Chromium picolinate has been listed as one of most attractive health supplements to attenuate T2DM in western countries 36. Anderson et al had seen that Chinese patients with type 2 diabetes receiving Chromium Picolinate have experienced significant improvements in HbA1c, fasting and post prandial blood glucose and fasting and 2-h insulin 37. In another study, the effectiveness of the 1000 mcg of Chromium picolinate was reproduced in Chinese population with metabolic syndrome 38. In our study, Chromium picolinate did not demonstrated significant effect on fasting blood glucose and HbA1C but it showed significant effect on biomarkers of oxidative stress.
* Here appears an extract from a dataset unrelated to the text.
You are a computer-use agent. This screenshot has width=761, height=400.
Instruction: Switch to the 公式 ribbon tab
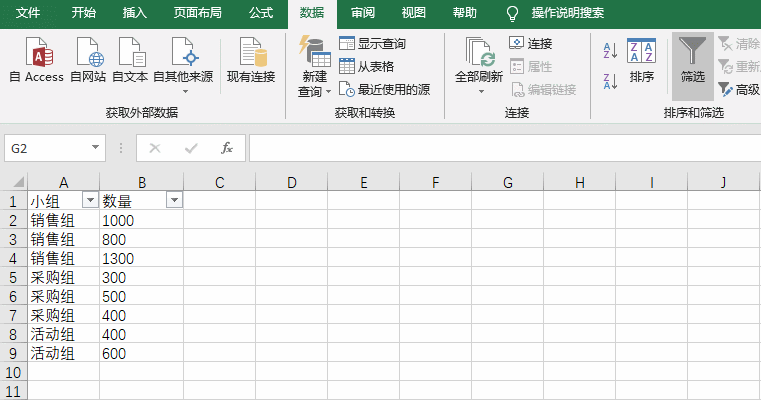pyautogui.click(x=260, y=13)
Jain et al., in their study supplemented type 2 diabetics with Chromium dinicocysteinate which lowered insulin resistance by reducing blood levels of insulin, TNF-α and oxidative stress in type 2 diabetic subjects. So they concluded that it can be a potent adjunct therapy in type 2 diabetics 39. In our study, Chromium dinicocysteinate did not demonstrated significant effect on HbA1C but showed significant effect on biomarkers of oxidative stress.
Dyslipidemia is widely established as an independent risk factor for cardiovascular disease 40. Reduction of hypercholesterolemia has been associated with improvement of coronary artery disease and intensive interventions, including diet, exercise, and use of hypolipidemics and anti-inflammatory drugs, are recommended. However, some patients need safer therapeutic alternatives because they cannot tolerate the adverse effects of these drugs 41.
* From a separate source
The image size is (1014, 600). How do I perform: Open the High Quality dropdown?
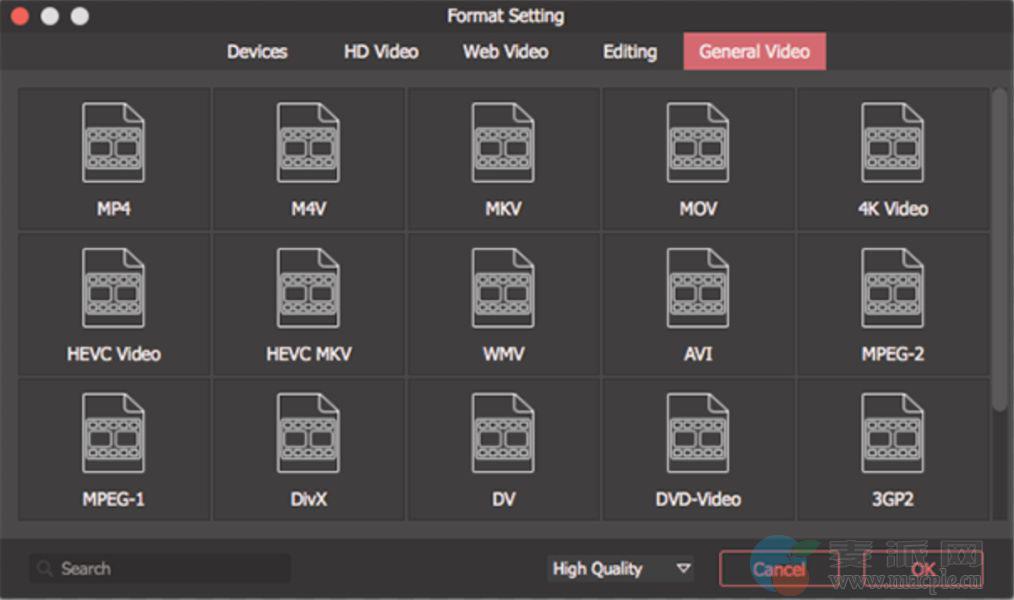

In this study, we found that 12 weeks of treatment with PPC 400 mcg achieved a significant improvement in the lipid profile compared to other treatment groups. C-reactive protein is a sensitive marker for systemic inflammation. It has been recently demonstrated that there is relation between inflammation and development of atherosclerotic disease, particularly in coronary heart disease, However, it is not clear whether elevated CRP levels are merely a phenomenon accompanying atherosclerosis or if it itself is involved in the initiation and/or progression of atherosclerosis 42.
In our study, 12 weeks of treatment with PPC 400 mcg significantly reduced high sensitivity C-reactive protein levels (hsCRP), suggesting its beneficial effects via reducing systemic inflammation and acting as oxygen free radical scavengers, thereby improving endothelial function.
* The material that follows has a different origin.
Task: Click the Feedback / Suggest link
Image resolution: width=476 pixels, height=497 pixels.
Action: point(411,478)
CONCLUSION: Endothelial dysfunction is a potential contributor to the pathogenesis of vascular disease in diabetes mellitus. It may be due to decreased bioavailability of nitric oxide and increased oxidative stress. PPC 400 mcg improved endothelial function, biomarkers of oxidative stress and lipid profile in type 2 diabetics and it appears to have a significant synergistic activity. In addition, PPC 400 mcg proved to be more efficacious in the parameters tested among all the chromium products studied. This was followed by the combination of Phyllanthus emblica and Shilajit extracts (the two other components in the complex), chromium picolinate, chromium polynicotinate, chromium dinicocysteinate. However, extensive clinical studies are warrented in larger number of patients to establish the efficacy and safety of Proprietary Chromium Complex in the management of endothelial dysfunction in type 2 diabetes mellitus patients.
ACKNOWLEDGMENTS: The authors thank Natreon Inc., NJ, USA for providing the study medications and placebo used in this study, kits for biomarker estimation and relevant literature. The authors thank Dr. I.V. Sravanthi, Ayurvedic physician, for her expert advice.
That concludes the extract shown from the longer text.